How load balancing spreads traffic across many servers.
Spreading traffic across a pool sounds like the easy part of distributed systems. It is not. The algorithm you pick decides who falls over first, who serves slow users, and whether "add another box" actually helps.
What is load balancing?
One IP, many backends.
Load balancing distributes incoming requests across a pool of backend servers. Layer 4 (TCP/UDP) load balancers operate on connections; Layer 7 (HTTP) load balancers operate on requests. The five canonical algorithms — round-robin, least-connections, P2C, weighted, consistent-hashing — make different trade-offs around fairness, tail latency, and behaviour under heterogeneous backends.
A load balancer is the address the world talks to. Behind it, a fluctuating pool of machines actually does the work. The LB's job sounds trivial — pick a backend for each request — but it carries three responsibilities that together hold most distributed systems together.
Distribution
Spread N requests across M backends so no single one falls behind. The algorithm in Part 03 is what makes this work — or fail invisibly.
Health
Probe backends; remove the dead from rotation; add them back when they recover. The whole point of multiple boxes is to survive one of them dying — but only if the LB notices fast enough.
Insulation
Hide the pool from the client. The world sees one stable IP. You can deploy, scale, and replace backends behind the LB without anyone reconnecting. This is what makes rolling deploys possible.
L4 vs L7 load balancing
Routing by connection versus routing by request.
The first decision is which layer of the stack the LB looks at. Both have a place; both have things they cannot do.
Move bytes, fast.
The LB sees TCP connections (or UDP datagrams). It picks a backend at SYN time and forwards every byte after. It cannot route based on URL or header — it never parsed them. AWS NLB, HAProxy in tcp mode, kube-proxy iptables. Lowest latency, lowest CPU, can fall back to direct-server-return for blistering throughput.
Understand the request.
The LB terminates the connection itself, parses HTTP, then forwards. It can route /api/* → backend pool A and /static/* → backend pool B; rewrite headers; stream gRPC; speak HTTP/2 to clients and HTTP/1.1 upstream. Envoy, NGINX, ALB. Costs the price of parsing every request, twice. If you run the L7 box yourself, see Traefik vs Nginx for the trade-offs.

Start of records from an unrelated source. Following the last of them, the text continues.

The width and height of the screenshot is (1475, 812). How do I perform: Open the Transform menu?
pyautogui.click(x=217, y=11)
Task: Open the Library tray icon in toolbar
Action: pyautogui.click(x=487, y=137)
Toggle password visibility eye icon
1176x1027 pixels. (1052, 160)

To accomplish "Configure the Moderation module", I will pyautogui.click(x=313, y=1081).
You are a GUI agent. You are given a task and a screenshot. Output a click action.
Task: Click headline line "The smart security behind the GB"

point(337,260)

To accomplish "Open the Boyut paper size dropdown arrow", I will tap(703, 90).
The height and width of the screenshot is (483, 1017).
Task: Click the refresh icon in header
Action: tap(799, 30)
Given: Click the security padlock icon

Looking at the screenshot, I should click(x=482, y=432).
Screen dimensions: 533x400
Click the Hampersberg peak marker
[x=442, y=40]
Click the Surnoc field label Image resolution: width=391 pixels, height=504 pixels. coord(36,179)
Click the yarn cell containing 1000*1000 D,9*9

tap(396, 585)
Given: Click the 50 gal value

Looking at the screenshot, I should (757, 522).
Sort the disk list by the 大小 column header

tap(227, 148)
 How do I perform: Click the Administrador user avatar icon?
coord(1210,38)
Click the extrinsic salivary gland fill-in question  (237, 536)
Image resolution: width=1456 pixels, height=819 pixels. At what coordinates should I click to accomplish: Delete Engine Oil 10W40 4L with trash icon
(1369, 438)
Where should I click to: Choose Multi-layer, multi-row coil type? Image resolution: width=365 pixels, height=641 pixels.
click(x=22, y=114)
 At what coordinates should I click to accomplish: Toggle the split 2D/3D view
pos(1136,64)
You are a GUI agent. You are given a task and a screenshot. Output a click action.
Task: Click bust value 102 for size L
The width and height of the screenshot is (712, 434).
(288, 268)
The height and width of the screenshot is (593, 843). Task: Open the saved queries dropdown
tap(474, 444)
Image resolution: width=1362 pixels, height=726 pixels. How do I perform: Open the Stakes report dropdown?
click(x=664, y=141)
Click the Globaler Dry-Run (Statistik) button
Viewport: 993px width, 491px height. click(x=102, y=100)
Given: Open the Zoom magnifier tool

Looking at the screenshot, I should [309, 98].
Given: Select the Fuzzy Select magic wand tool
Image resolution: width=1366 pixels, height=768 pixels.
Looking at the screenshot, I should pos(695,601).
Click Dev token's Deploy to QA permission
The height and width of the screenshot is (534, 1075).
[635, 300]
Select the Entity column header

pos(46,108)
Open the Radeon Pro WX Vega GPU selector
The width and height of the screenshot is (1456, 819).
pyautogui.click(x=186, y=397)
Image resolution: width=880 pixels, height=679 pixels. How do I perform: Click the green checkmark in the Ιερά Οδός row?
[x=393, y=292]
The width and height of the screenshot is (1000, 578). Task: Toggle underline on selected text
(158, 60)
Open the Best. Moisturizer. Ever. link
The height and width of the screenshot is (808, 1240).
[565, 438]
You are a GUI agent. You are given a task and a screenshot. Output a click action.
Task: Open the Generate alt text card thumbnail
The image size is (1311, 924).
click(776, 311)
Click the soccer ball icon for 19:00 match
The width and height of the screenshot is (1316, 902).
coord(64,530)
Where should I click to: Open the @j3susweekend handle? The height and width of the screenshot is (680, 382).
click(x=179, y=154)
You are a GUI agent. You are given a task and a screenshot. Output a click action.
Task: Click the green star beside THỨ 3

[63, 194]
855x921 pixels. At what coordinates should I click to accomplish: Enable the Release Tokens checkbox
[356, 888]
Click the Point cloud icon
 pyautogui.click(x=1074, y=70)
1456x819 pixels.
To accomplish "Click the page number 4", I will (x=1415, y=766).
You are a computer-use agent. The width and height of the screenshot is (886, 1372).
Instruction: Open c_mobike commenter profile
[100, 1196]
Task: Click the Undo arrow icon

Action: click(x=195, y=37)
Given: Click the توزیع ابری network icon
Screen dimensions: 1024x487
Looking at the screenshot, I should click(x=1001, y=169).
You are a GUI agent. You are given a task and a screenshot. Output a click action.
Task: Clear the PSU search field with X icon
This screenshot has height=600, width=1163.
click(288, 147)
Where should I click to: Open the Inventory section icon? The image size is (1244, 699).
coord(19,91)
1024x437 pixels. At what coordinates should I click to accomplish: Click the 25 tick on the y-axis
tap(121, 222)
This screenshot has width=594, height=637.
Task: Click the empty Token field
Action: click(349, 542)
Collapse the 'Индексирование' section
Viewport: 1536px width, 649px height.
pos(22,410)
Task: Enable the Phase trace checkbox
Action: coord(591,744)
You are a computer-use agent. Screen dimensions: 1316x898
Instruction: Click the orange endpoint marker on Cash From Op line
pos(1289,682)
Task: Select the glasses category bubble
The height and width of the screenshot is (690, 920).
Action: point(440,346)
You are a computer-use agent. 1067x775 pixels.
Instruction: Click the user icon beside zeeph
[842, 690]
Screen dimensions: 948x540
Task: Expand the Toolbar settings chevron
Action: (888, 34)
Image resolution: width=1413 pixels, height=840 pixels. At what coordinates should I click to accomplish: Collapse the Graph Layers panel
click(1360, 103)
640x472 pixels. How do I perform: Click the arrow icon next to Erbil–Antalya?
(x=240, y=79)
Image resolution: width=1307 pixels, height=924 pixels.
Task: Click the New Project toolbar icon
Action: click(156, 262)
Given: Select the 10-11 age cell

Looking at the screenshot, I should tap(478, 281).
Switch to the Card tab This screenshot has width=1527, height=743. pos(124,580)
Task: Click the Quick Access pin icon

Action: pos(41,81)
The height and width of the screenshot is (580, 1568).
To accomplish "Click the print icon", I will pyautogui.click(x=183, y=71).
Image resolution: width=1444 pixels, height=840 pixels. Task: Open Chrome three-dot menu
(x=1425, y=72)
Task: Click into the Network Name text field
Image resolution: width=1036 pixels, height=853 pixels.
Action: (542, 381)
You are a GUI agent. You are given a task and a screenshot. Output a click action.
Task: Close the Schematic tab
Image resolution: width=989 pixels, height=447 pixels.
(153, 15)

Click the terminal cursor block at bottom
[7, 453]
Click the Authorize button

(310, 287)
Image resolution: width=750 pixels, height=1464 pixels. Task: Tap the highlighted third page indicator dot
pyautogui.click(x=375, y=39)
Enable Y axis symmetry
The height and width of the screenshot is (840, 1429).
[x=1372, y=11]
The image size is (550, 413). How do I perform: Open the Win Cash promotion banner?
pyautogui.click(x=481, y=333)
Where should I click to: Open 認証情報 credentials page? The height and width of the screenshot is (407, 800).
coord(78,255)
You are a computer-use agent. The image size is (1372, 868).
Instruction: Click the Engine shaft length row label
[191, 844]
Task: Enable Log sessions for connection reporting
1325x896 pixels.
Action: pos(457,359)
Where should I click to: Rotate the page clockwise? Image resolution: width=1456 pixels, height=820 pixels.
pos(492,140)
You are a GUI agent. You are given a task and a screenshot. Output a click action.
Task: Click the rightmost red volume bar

An L4 LB at the edge for raw throughput and DDoS handling, then an L7 LB inside the cluster for routing intelligence. Two boxes, two scopes, one stable IP for the user.
The four load balancing algorithms, side by side
Four algorithms, five backends, one slow one.
Below: a five-backend pool. Backend C is slow (60 ms / request). Switch the algorithm and watch in-flight load balance — or fail to. Click a backend's health switch to simulate a failure mid-stream.
Health checks are harder than they look
Knowing a backend is up is not the same as knowing it works.
The LB needs to know which backends are accepting traffic. A naïve TCP connect every few seconds catches "the process is gone" but misses "the process is up but its database driver is in a deadlock and every request hangs at 30 s." Production health checks are layered.
- L4
TCP connect
Cheap, frequent (every few seconds), catches process death and port issues. Tells you nothing about whether the application is actually serving requests correctly.
- L7
HTTP /healthz
The application returns 200 OK only when its own self-checks pass — DB reachable, caches warm, internal queues drained. Best practice: two endpoints — /livez for "the process is alive at all" and /readyz for "ready to accept new work."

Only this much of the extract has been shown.